The takeaway: smaller, sub-$50,000 work often moves through direct buyer relationships rather than public advertising. That's exactly why showing up in the certified-vendor directory and at OSD outreach events matters. You want buyers to find you for the work that never hits the formal bid board.
A realistic first 60 days- Week 1. Register on MyMarketplace and turn on category-based bid notifications. Gather your certification documents: ownership records, financials, EIN, and proof of any veteran or disability status.
- Weeks 1 to 2. Submit your OSD application through de.gov/osd. Get it notarized and send complete documentation so the four-to-six-week clock starts clean.
- Weeks 2 to 6. While certification processes, study contracts.delaware.gov to learn what the state buys in your category, and sharpen your capability statement so a buyer who finds you reads you as a serious vendor.
- Week 6 and on. Certification in hand, join the OSD list and start showing up at "Open for Business" and "Contracts to Watch" events. Respond to your first solicitations.
Don't sell only to the central agencies, either. Delaware schools, fire companies, and municipalities aren't required to buy off state contracts, which means a certified vendor can market to them directly.
Where this fits beyond DelawareDelaware's OSD certification is the credential that opens doors at home. If your customers reach across state lines or into the corporate and federal market, the certifications stack: a state diverse-business certification, a federal one, and corporate certifications like NMSDC or WBENC each unlock different buyers.

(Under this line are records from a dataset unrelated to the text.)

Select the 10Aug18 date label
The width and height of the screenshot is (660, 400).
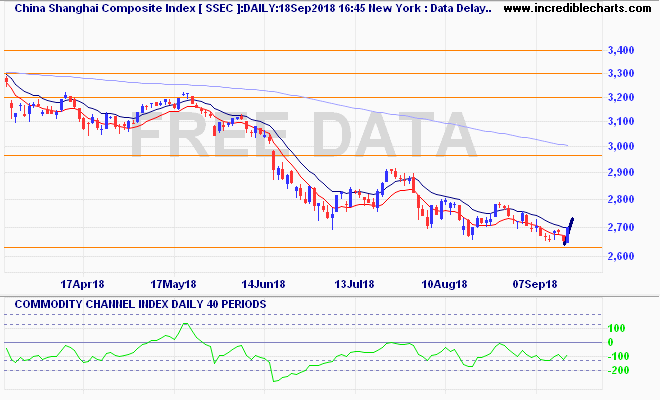click(444, 283)
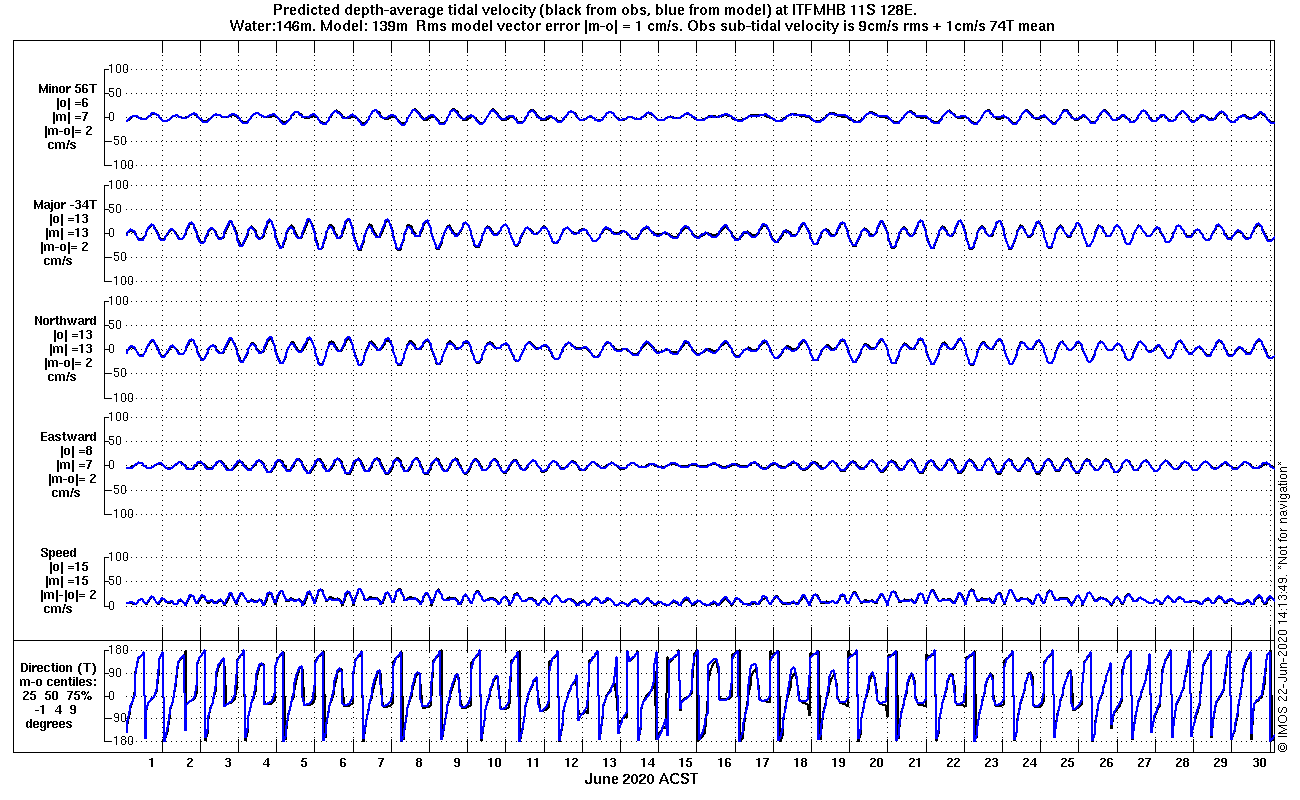
Task: Click the Speed panel label
Action: coord(59,553)
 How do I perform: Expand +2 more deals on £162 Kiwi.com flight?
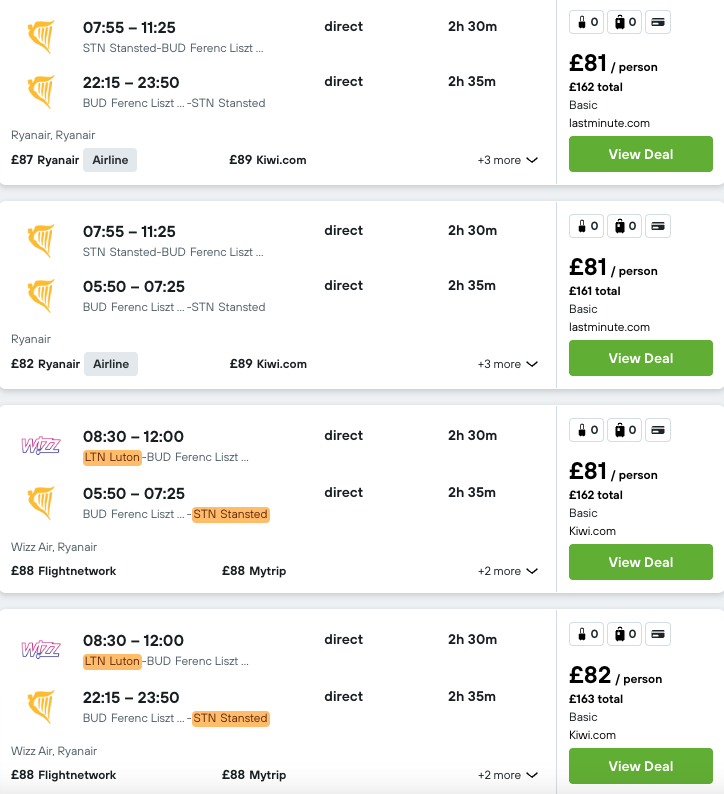pyautogui.click(x=507, y=571)
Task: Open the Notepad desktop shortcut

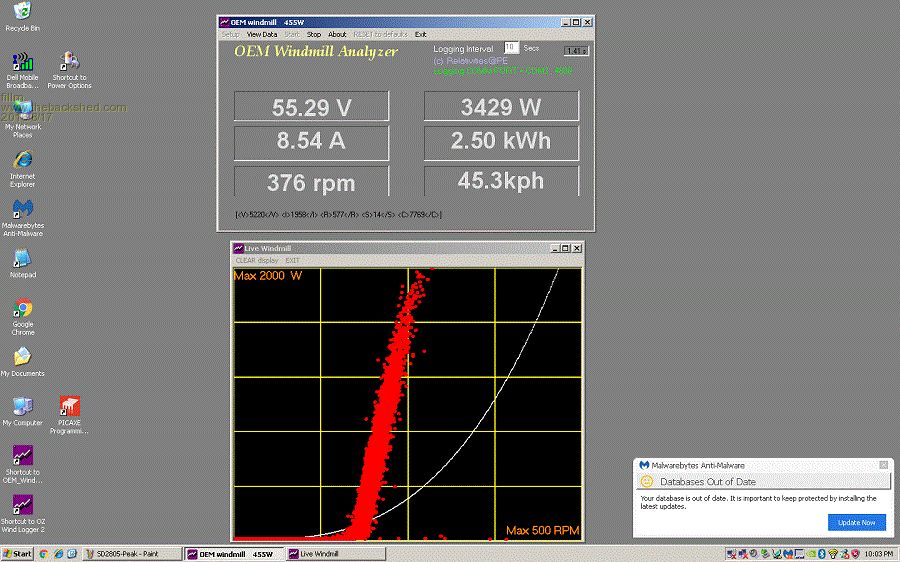Action: click(22, 259)
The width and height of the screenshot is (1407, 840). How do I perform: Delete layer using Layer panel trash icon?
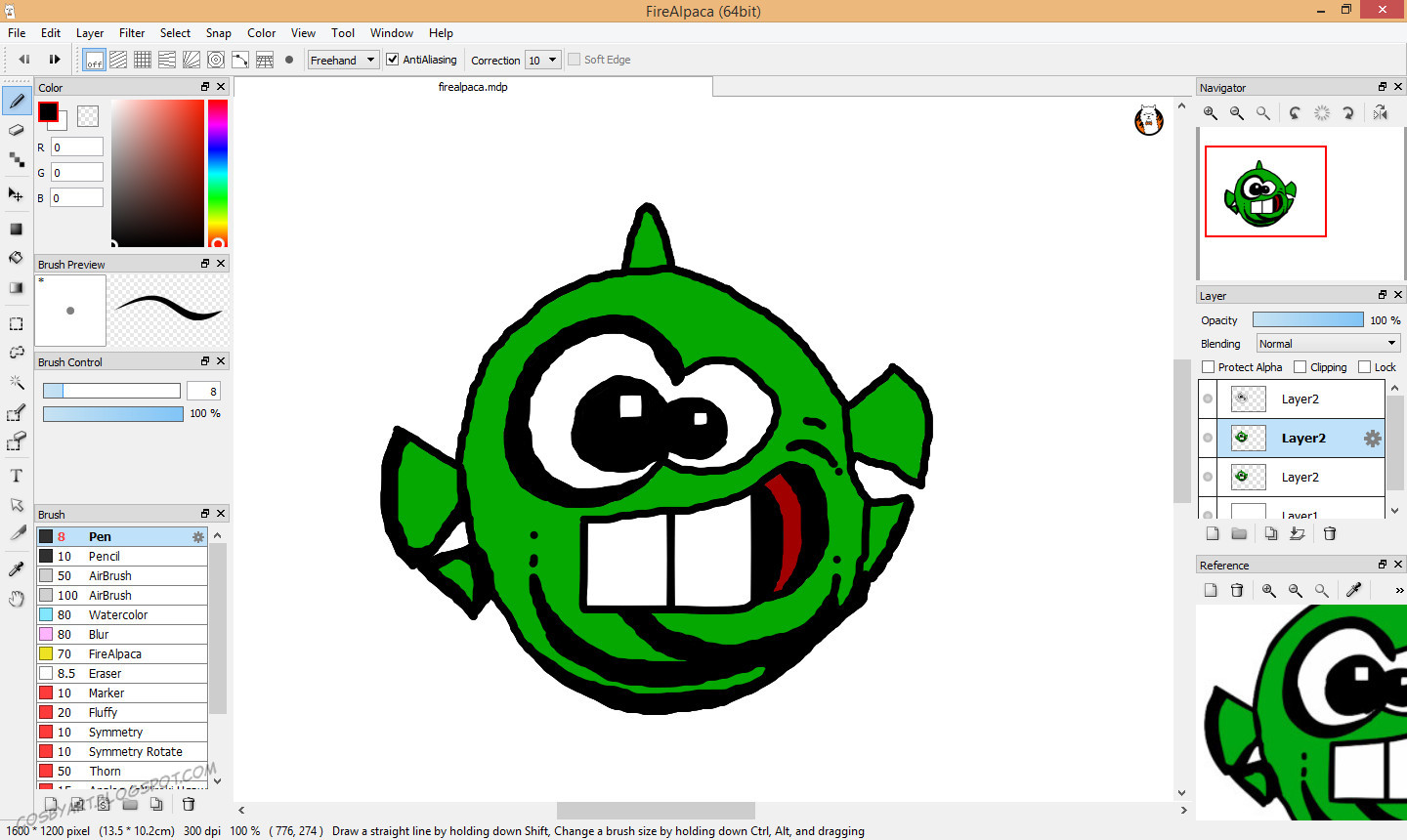click(x=1330, y=533)
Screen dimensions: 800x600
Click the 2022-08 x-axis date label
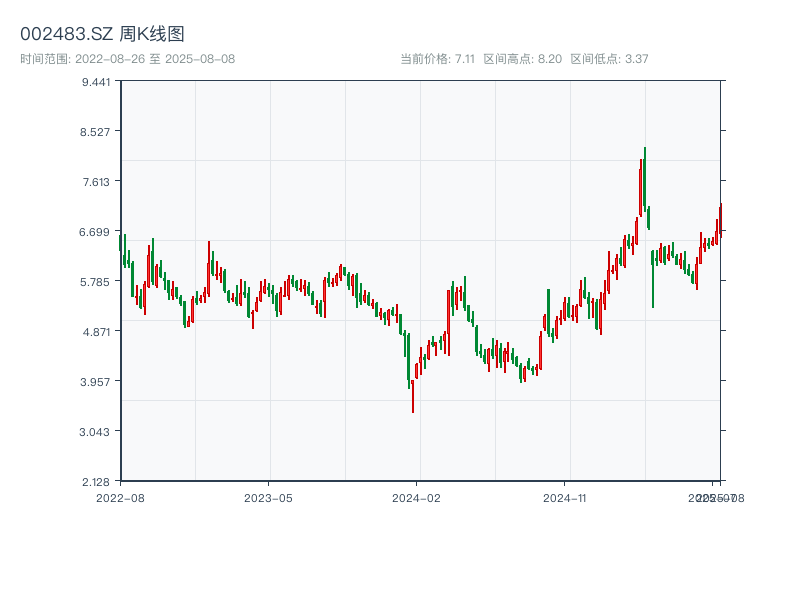pos(120,497)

That's the part that eats most owners' time, since each program has its own application, documents, and portal. CertifyAll captures your business information once and handles the filing across agencies, so you're not rebuilding the same paperwork for every program. Once you're certified, listing your business in our supplier directory puts you in front of corporate buyers actively searching for diverse suppliers. And if you're weighing other states, our state-by-state certification guides cover the same ground for the rest of the country.
Start with the three Delaware moves. They're free, and they're the foundation everything else builds on.